== What needs to be done ==
Filter these entries down to the lines that hold the word "Switch", and show each of them.

== Supplied entries ==
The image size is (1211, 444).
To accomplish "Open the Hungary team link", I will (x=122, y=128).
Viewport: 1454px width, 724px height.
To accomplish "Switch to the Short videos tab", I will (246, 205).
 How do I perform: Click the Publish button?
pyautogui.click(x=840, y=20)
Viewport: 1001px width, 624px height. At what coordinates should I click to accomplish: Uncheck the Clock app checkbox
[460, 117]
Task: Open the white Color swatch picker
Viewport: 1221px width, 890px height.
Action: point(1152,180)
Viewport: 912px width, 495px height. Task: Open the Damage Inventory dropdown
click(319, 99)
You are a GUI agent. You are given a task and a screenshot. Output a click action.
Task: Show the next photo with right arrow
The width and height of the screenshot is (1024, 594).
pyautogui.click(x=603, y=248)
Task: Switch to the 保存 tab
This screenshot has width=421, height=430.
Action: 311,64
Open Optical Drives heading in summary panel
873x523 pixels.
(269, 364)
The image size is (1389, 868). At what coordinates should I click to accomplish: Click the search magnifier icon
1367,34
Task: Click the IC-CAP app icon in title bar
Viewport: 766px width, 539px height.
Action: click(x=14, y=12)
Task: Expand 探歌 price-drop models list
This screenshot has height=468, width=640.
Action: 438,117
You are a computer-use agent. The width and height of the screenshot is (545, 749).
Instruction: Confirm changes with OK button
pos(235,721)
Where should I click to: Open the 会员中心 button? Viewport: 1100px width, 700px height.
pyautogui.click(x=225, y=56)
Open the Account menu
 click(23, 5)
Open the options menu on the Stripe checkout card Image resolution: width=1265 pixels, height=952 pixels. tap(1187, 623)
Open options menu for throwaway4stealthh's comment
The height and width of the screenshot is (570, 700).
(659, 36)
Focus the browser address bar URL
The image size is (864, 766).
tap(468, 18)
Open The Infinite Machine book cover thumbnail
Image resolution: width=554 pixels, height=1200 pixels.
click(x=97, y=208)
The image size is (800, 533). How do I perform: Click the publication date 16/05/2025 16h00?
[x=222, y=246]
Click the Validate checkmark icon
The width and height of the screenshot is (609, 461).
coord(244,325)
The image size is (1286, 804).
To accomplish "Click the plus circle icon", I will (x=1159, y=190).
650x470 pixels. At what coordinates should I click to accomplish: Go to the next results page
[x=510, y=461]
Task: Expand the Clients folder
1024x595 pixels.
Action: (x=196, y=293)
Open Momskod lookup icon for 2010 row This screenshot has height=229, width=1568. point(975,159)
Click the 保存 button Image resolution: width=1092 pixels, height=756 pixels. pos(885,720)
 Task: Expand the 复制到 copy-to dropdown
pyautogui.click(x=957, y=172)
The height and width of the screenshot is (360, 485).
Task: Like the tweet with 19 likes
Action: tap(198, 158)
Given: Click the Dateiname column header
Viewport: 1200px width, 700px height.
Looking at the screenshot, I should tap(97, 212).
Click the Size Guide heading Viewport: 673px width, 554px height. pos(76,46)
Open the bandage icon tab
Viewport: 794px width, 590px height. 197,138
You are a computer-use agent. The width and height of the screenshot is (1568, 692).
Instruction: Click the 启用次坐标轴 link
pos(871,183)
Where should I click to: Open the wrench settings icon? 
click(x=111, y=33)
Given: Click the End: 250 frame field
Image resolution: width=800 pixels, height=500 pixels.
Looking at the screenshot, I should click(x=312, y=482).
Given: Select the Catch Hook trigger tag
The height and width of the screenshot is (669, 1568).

== The answer ==
To accomplish "Switch to the Short videos tab", I will (246, 205).
Task: Switch to the 保存 tab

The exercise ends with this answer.